The expected output is a verbatim reprint of the lines from the beginning of the data that follows through the line that contains "Given: Select Uninstall a program link".

(Entries supplied Opens)

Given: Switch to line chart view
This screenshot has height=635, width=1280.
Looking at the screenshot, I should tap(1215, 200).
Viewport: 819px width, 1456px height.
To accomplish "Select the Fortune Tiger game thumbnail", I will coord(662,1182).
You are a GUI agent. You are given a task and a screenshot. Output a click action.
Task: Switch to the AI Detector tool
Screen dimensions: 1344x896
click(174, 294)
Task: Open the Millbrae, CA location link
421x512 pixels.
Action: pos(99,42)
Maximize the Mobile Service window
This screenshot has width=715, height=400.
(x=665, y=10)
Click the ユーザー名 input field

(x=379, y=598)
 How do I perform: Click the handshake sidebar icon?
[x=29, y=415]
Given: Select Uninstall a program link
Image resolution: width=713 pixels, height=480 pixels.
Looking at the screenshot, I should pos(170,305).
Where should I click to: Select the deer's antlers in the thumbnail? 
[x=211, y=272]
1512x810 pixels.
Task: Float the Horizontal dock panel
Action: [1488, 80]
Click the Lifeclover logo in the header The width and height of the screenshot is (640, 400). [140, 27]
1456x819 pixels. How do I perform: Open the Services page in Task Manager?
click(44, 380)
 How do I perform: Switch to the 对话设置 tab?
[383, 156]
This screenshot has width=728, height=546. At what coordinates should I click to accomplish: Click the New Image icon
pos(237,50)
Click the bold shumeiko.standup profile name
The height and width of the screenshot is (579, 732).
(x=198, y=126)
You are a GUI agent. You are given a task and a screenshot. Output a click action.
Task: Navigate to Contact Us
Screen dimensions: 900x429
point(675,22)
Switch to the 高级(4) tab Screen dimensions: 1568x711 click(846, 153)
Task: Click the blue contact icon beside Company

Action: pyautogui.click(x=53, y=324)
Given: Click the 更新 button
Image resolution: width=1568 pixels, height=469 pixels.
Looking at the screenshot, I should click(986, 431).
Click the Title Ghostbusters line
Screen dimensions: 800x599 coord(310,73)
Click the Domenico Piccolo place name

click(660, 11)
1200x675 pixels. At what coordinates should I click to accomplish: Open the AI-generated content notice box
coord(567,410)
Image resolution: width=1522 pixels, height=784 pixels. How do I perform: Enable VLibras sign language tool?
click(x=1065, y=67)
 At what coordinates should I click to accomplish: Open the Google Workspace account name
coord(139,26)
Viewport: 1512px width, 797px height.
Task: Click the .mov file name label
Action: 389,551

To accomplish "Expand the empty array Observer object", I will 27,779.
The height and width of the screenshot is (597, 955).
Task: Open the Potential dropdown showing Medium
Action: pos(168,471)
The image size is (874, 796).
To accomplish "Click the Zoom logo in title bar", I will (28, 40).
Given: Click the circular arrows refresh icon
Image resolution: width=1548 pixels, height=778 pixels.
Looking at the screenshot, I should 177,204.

(Entries supplied Closes)

- **Task solution**
Given: Switch to line chart view
This screenshot has height=635, width=1280.
Looking at the screenshot, I should tap(1215, 200).
Viewport: 819px width, 1456px height.
To accomplish "Select the Fortune Tiger game thumbnail", I will coord(662,1182).
You are a GUI agent. You are given a task and a screenshot. Output a click action.
Task: Switch to the AI Detector tool
Screen dimensions: 1344x896
click(174, 294)
Task: Open the Millbrae, CA location link
421x512 pixels.
Action: pos(99,42)
Maximize the Mobile Service window
This screenshot has width=715, height=400.
(x=665, y=10)
Click the ユーザー名 input field

(x=379, y=598)
 How do I perform: Click the handshake sidebar icon?
[x=29, y=415]
Given: Select Uninstall a program link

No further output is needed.